***** Fragment źródłowy *****

Nauczeni historią z Otwartymi Funduszami Emerytalnymi Polacy są wciąż bardzo nieufni wobec Pracowniczych Planów Kapitałowych (PPK), czyli możliwości oszczędzania pieniędzy na emeryturę z udziałem pracodawcy praz dopłatą od państwa.
Dobrowolność przystępowania do programu się nie sprawdziła, więc rząd zmienił taktykę – teraz automatycznie zapisywani są wszyscy, a co najwyżej można złożyć wniosek, żeby się z programu wycofać. Przymusowy zapis odbywa się raz w roku. Zdaniem ministra finansów Andrzeja Domańskiego to za mało, więc będą kolejne zmiany.
Nie jeden autozapis, ale co najmniej dwa
Pracujący Polacy na koniec 2024 roku zgromadzili w PPK 33 mld zł. Brzmi dobrze, ale to wciąż mało, więc plan na 2025 rok jest bardziej ambitny – 39,5 mld zł. Taki plan wymaga większej ilości osób oszczędzających na emeryturę w PPK. Obecnie robi to połowa pracujących Polaków – 50,5 proc. Do końca roku ma ich być 55 proc.
Minister finansów Andrzej Domański chce, by autozapis do PPK był lepiej wykorzystywany, aby więcej osób mogło aktywnie uczestniczyć w tym programie. Wiceprezes PFR Mariusz Jaszczyk, który skazał, że wyższa częstotliwość autozapisu zwiększyłaby partycypację w PPK.

*****

| Lista zadań |
1 > Jaką kwotę pracujący Polacy zgromadzili w PPK na koniec 2024 roku według tekstu o PPK?
2 > Przepisz bez zmian fragment tekstu o PPK, który zaczyna się od słów „Minister finansów Andrzej”, a kończy słowami „partycypację w PPK.”.
3 > Poprowadź dalej tekst o PPK, zaczynając zaraz po jego ostatnim zdaniu.

***** Dostarczone dane *****

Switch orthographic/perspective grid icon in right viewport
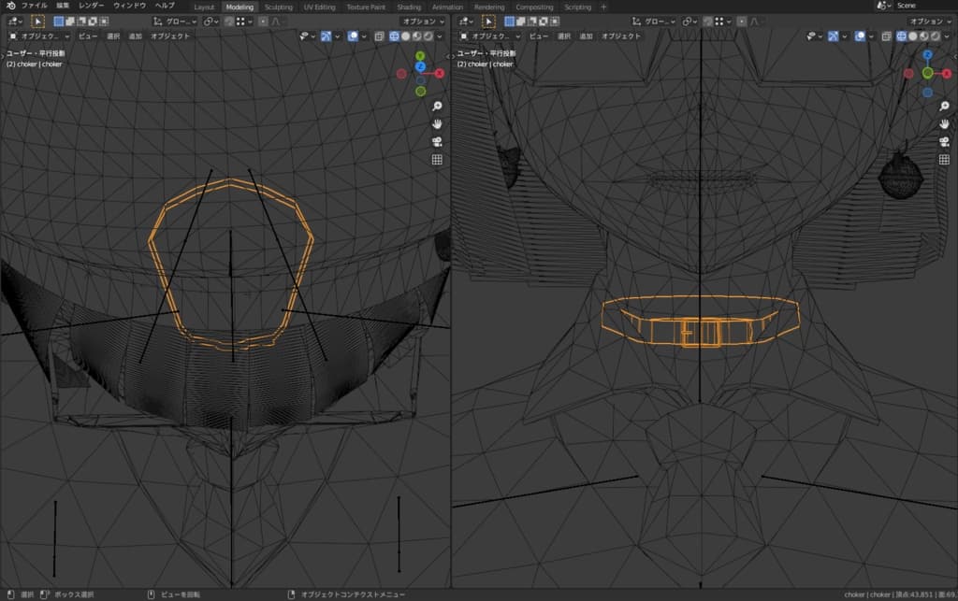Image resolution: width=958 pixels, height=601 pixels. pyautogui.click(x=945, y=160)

*****
***** Dostarczone dane *****

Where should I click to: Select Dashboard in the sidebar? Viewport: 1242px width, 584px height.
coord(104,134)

*****

| Wyniki |
1 > 33 mld zł.

2 >
Minister finansów Andrzej Domański chce, by autozapis do PPK był lepiej wykorzystywany, aby więcej osób mogło aktywnie uczestniczyć w tym programie. Wiceprezes PFR Mariusz Jaszczyk, który skazał, że wyższa częstotliwość autozapisu zwiększyłaby partycypację w PPK.

3 >
Procenty od pracodawcy, dopłaty od państwa
Pracownicze Plany Kapitałowe są programem, który automatycznie obejmuje wszystkich pracowników w wieku od 18 do 54 lat, chyba, że pracownik z tego przedziału wiekowego złoży u pracodawcy chęć rezygnacji. Automatycznie obejmują pracowników, którzy w danej firmie lub urzędzie mają staż pracy dłuższy niż 3 miesiące (z ostatnich 12 miesięcy). W PPK nie mogą za to oszczędzać osoby samozatrudnione, służby mundurowe oraz rolnicy.
Na indywidualny rachunek pracownika w PPK co miesiąc wpływa 2 proc. z wynagrodzenia i 1,5 proc. od pracodawcy wynagrodzenia brutto pracownika z możliwością powiększenia składki do dodatkowych 2,5 proc. oraz wpłaty z Funduszu Pracy. Ale są jeszcze dopłaty roczne ze strony państwa (240 zł jeśli kwota wpłat podstawowych i dodatkowych jest równa przynajmniej kwocie wpłat podstawowych należnych od 6-krotności minimalnego wynagrodzenia), i wpłata powitalna (250 zł).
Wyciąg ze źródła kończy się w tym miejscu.